● **Exercise prompt**: Work out how many lines in the following entries contain the string "breadcrumb", and write only that number.

● **Records shown**:
********
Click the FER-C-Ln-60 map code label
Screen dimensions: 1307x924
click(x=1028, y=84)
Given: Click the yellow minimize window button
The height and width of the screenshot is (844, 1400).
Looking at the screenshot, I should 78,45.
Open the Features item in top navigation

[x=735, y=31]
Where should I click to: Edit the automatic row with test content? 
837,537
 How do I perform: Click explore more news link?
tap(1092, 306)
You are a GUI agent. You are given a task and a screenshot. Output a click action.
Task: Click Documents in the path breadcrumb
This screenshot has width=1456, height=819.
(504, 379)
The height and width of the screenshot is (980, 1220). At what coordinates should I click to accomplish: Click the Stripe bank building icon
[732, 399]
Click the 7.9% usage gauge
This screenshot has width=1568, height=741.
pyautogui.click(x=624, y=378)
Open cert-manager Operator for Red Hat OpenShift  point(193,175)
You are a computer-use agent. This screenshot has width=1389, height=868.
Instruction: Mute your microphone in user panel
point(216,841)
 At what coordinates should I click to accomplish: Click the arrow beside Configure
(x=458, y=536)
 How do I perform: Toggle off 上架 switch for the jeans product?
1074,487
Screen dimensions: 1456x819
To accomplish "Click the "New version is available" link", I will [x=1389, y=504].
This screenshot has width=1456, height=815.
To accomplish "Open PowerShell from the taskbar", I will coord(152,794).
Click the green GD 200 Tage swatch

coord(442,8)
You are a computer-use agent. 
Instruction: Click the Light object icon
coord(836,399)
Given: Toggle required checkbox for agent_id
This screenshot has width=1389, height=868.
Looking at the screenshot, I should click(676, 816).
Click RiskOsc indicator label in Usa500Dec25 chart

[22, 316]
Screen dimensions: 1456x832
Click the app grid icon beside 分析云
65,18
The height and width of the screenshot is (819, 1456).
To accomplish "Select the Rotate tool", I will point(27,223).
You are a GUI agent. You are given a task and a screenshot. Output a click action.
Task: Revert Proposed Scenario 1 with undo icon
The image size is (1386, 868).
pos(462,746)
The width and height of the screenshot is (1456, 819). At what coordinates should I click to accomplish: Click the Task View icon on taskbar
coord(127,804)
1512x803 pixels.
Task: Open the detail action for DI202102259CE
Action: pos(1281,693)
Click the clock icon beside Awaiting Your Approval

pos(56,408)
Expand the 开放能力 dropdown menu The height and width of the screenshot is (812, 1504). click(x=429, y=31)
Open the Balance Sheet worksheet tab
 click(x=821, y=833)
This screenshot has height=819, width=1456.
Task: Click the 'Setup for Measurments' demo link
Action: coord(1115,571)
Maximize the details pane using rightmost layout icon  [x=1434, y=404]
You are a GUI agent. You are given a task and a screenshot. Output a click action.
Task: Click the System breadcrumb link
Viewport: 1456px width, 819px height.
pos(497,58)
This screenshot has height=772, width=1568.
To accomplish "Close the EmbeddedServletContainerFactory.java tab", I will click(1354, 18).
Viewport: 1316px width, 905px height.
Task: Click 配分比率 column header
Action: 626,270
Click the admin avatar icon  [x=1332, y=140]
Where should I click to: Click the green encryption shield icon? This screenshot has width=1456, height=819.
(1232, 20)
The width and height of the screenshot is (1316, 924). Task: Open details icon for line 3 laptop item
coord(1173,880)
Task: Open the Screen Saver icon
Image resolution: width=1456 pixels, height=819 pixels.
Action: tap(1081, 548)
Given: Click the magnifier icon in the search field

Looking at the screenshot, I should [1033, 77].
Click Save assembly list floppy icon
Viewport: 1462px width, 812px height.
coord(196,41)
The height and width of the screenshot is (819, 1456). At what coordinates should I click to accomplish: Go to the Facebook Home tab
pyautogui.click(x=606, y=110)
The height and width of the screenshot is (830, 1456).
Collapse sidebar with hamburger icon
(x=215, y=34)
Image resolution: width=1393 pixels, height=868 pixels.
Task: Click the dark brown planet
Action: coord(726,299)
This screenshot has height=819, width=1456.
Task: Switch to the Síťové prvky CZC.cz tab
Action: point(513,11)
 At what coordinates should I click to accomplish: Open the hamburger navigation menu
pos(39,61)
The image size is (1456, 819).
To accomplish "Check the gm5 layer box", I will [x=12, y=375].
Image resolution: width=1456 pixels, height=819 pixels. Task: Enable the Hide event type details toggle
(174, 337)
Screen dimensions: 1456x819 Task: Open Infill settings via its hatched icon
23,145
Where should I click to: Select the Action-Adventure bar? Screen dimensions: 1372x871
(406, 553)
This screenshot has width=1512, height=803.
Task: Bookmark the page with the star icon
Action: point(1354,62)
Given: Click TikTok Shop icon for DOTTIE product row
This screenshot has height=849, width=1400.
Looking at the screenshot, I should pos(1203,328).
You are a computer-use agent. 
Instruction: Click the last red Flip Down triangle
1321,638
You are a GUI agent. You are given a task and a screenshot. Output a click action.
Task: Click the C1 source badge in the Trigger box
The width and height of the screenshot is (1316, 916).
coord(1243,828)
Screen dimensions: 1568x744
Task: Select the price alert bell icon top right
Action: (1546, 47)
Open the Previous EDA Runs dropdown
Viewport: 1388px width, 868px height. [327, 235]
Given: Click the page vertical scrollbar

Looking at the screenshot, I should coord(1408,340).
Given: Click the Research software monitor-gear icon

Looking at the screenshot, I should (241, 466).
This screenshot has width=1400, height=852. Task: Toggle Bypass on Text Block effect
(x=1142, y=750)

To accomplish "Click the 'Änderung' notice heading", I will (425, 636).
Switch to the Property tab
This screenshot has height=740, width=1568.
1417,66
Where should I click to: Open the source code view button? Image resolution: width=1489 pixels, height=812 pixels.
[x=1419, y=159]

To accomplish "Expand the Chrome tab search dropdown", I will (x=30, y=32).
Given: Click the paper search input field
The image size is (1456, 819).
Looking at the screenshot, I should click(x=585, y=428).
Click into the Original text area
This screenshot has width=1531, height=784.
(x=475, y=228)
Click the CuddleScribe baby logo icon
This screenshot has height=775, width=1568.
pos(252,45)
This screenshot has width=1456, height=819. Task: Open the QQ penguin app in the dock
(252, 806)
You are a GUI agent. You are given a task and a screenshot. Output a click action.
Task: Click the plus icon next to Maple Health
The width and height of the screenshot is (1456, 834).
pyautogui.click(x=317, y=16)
********
● **Answer**: 2